Data Sampling and Profiling Options
One may customize the data sampling and profiling request or scheduled action. Please see the technical details for clarity.
- Data Sampling – Enable data sampling and specify number of rows to sample.
- Data Profiling – Enable data profiling and specify number of rows to use in profiling.
- Data Select Method – with a choice of the fast method Top (the default) vs. Random (reservoir sampling when available on the database)
- Profile only objects that are not profiled yet - Enable data profiling only on imported objects which have not been profiled.
- Data Classification – Enable data classification.
- Hide data using Sensitivity Label – The selected sensitivity label will be applied to all new imported objects in the scope (in order to hide them).

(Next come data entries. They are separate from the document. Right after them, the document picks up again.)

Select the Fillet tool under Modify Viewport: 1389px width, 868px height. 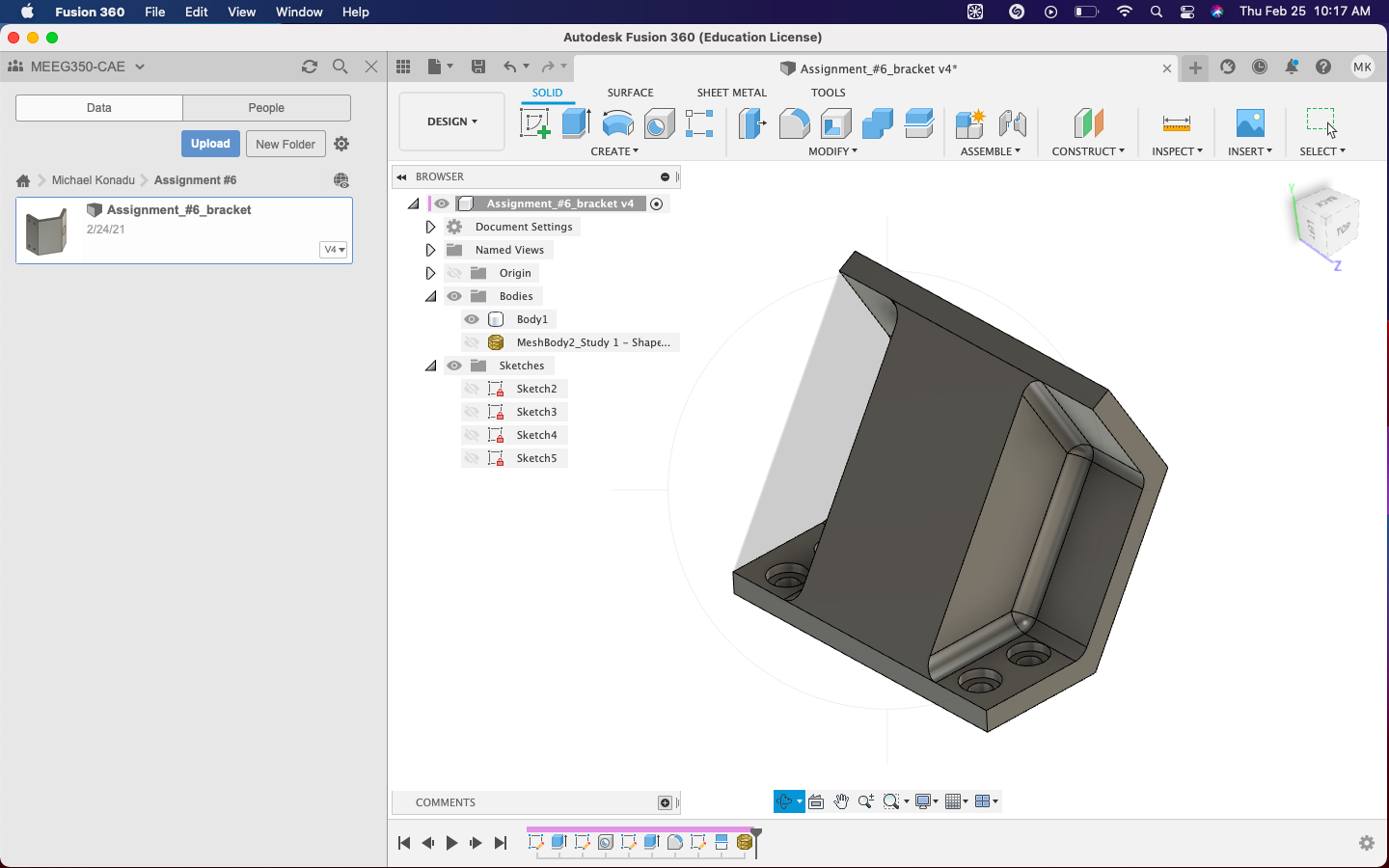pos(794,123)
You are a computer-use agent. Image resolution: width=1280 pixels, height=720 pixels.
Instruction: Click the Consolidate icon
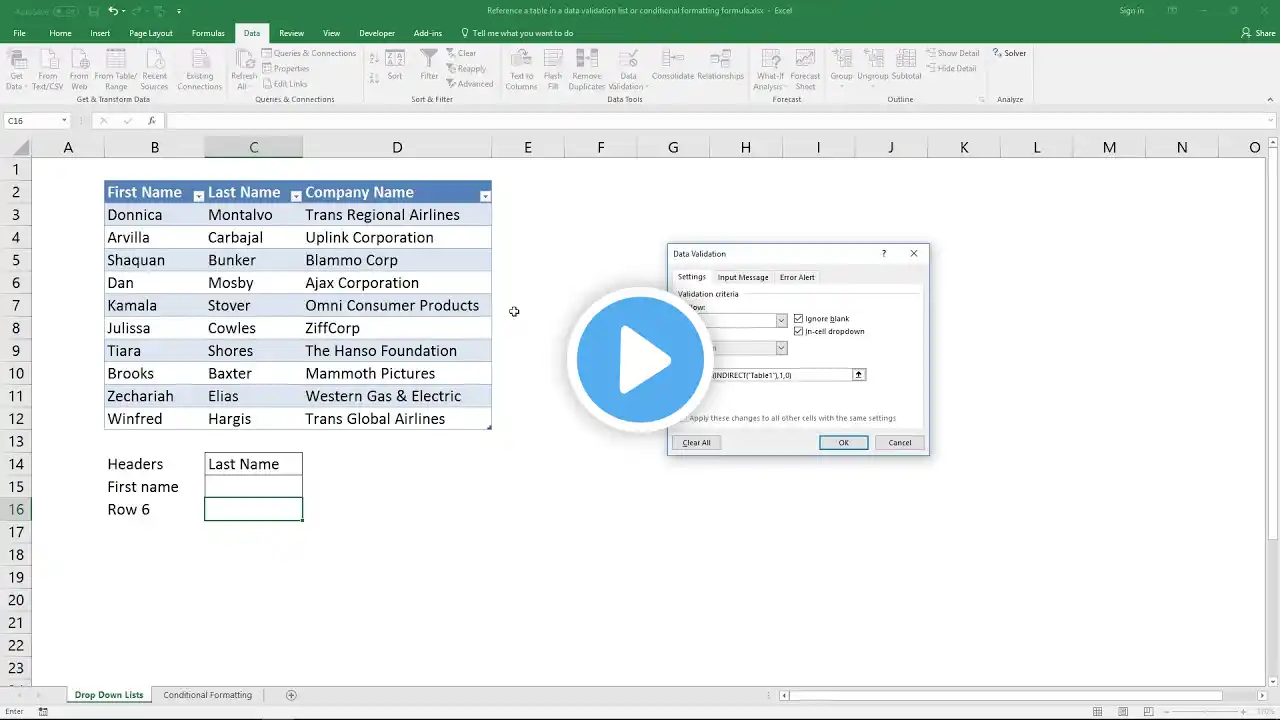coord(673,64)
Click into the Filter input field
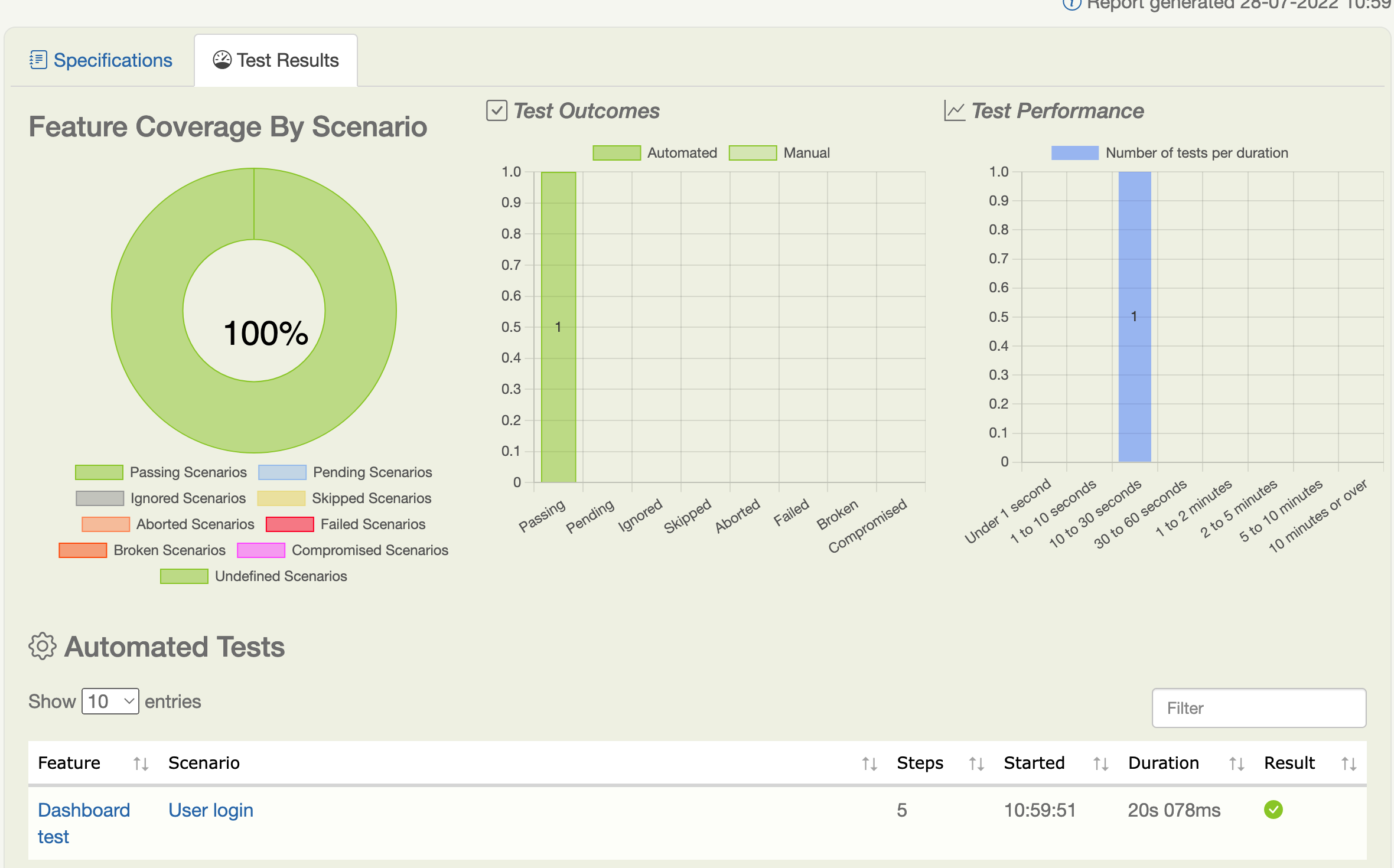Viewport: 1394px width, 868px height. tap(1258, 708)
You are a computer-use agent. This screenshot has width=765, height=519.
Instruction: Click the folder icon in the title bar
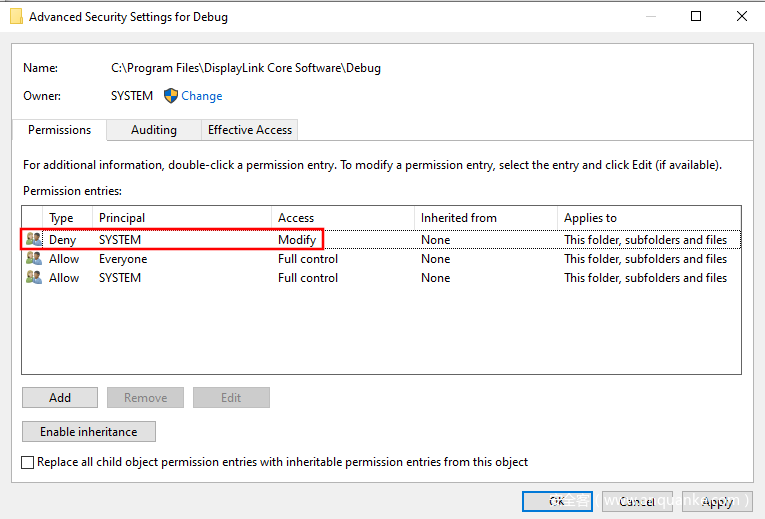click(x=16, y=17)
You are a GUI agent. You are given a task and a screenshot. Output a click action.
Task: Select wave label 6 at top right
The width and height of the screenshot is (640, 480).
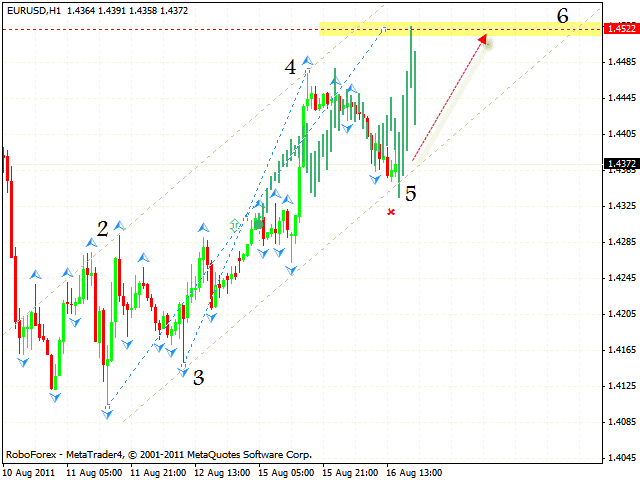coord(563,15)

In addition, there are inferred sensitivity labels so that when you apply a sensitivity label to an imported object, e.g. a column, then all the imported objects “downstream” in the data flow lineage will be given at least that level of sensitivity as "Sensitivity Label Lineage Proposed". This means you will see automatic sensitive label tagging by inference across the enterprise architecture. As with "Sensitivity Label Data Proposed", the "Sensitivity Label Lineage Proposed" can be rejected, therefore stopping the propagation of inferred sensitivity labels in that data flow direction. Note that the propagation of inferred sensitivity level is also not inferred by any data masking discovered within the ETL/DI/Scrip imports involved in that data flow.
You may override the Data Select Method on a subset of the imported model. However, you must first import the model once, so you have the metadata structure of the data source. Then, you may navigate to the object page of a schema or table or file in the imported model and specify the Data Select Method for that object.
In addition, you may specify a Data Select Query on the model subset.